Procuro fijarme en la prosa, tan seca que araña, tan clara siempre, tan contenida, tan
aleccionadora, tan llena de franqueza en su misma concisión, hasta de un cierto
sentido del humor. Tóibín no se permite ningún juego literario, ni menos aún esa
autoindulgencia vanidosa con que muchos escritores hablan de sí mismos, por una
parte no mostrándose tal como de verdad son, por otra dando por supuesta una
confianza como de barra de bar con sus lectores, una postiza campechanía que sin
duda favorecen más ahora las redes sociales. Lo que hay en la prosa de Colm Tóibín,
como en la de Tony Judt, y en tantos otros que escriben periodismo y no ficción en
inglés, es una naturalidad y un cuidado casi instintivo de la precisión que hacen de
ella un instrumento de primera calidad para explicar y observar el mundo: como una
lente limpia y muy bien pulida, un espejo que tuviera a la vez, además de su
exactitud, una intensidad de mirada y de voz humana, una sugestión de presencia
alerta y cordial. En castellano hubo una prosa así que duró hasta Cervantes, y que
después quedó ahogada por los contorsionismos verbales del Barroco y el miedo a la
Inquisición. En regímenes de despotismo y de ortodoxia eclesiástica la claridad es un
peligro. La prosa clara y natural la conservan en español los cronistas de Indias y los
botánicos ilustrados del siglo XVIII. De muchos siglos de oscurantismo clerical y de
una larga dictadura nos ha quedado una propensión a la palabrería irresponsable
disfrazada de brillos literarios.

No es una cuestión de estilo.
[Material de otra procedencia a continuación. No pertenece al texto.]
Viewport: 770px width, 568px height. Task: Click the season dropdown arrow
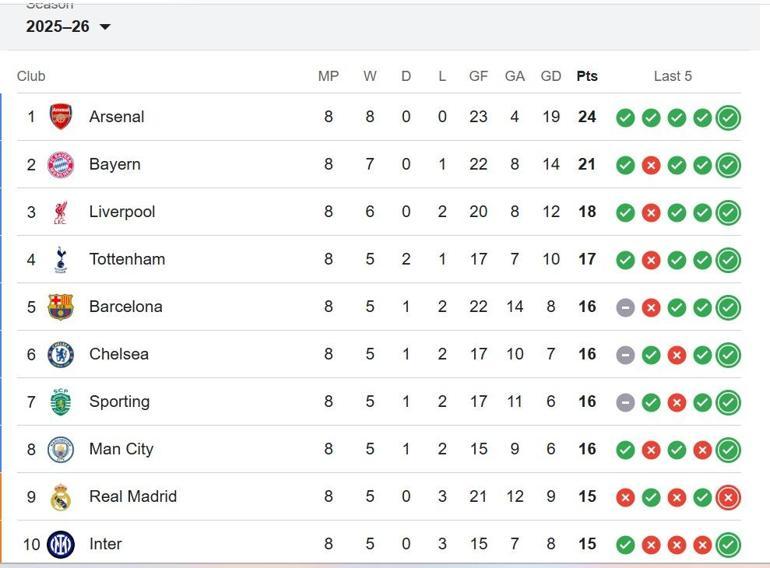click(x=105, y=27)
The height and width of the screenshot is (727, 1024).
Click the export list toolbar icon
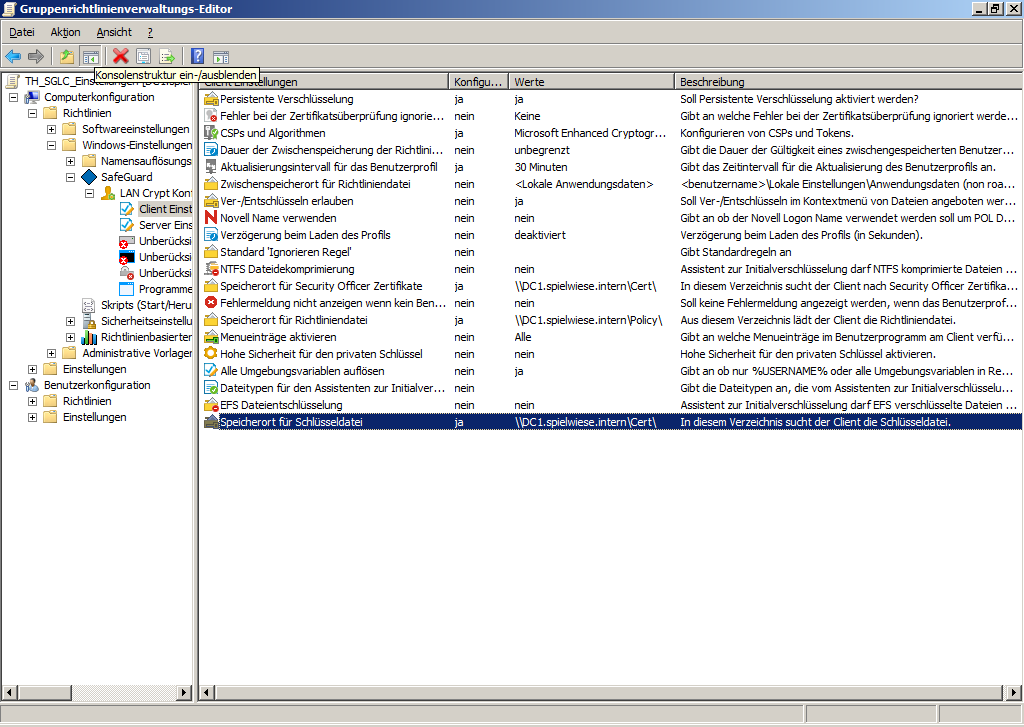[167, 56]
Una prosa clara es una exigencia ética, una necesidad
civil, del mismo orden que la transparencia y la probidad en la Administración
pública. Gracias a la claridad de las palabras podemos discernir el grado de solvencia
de los argumentos de un debate y adquirir informaciones rigurosas sobre los
hechos, y distinguir en lo posible las fantasías de la realidad. Igual que un
interventor somete a escrutinio los planes de gasto de un organismo público, un
ciudadano ha de juzgar la veracidad de las palabras que se le presentan en una
información o en una columna de periódico y en un discurso político. Es grave la
proliferación de lo que nos resignamos tontamente a llamar fake news, pero no lo es
menos la de prosas de periódico o de mitin desorbitadas o injuriosas, destinadas
exclusivamente a promover el odio, a hacer daño, a echar gasolina al fuego, a
sembrar discordia y confusión a través de la misma confusión de la escritura.
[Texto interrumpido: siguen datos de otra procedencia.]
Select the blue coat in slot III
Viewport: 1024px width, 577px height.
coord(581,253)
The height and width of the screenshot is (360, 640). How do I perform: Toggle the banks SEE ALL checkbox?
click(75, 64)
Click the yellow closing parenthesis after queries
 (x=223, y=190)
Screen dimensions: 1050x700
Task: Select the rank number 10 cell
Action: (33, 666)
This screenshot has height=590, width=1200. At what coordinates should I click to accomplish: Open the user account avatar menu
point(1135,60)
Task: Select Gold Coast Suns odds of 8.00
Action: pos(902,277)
Nos hacen falta ejercicios de integridad expresiva como el de Colm Tóibín en la
London Review: una mirada cabal sobre uno mismo es la condición necesaria para
mirar y escribir sobre el mundo real con veracidad, sin trampa y sin énfasis, con ese
grado de templanza y de lucidez, hasta de humorismo, que son igual de necesarios
para ejercer la ciudadanía. La democracia es una prosa limpia.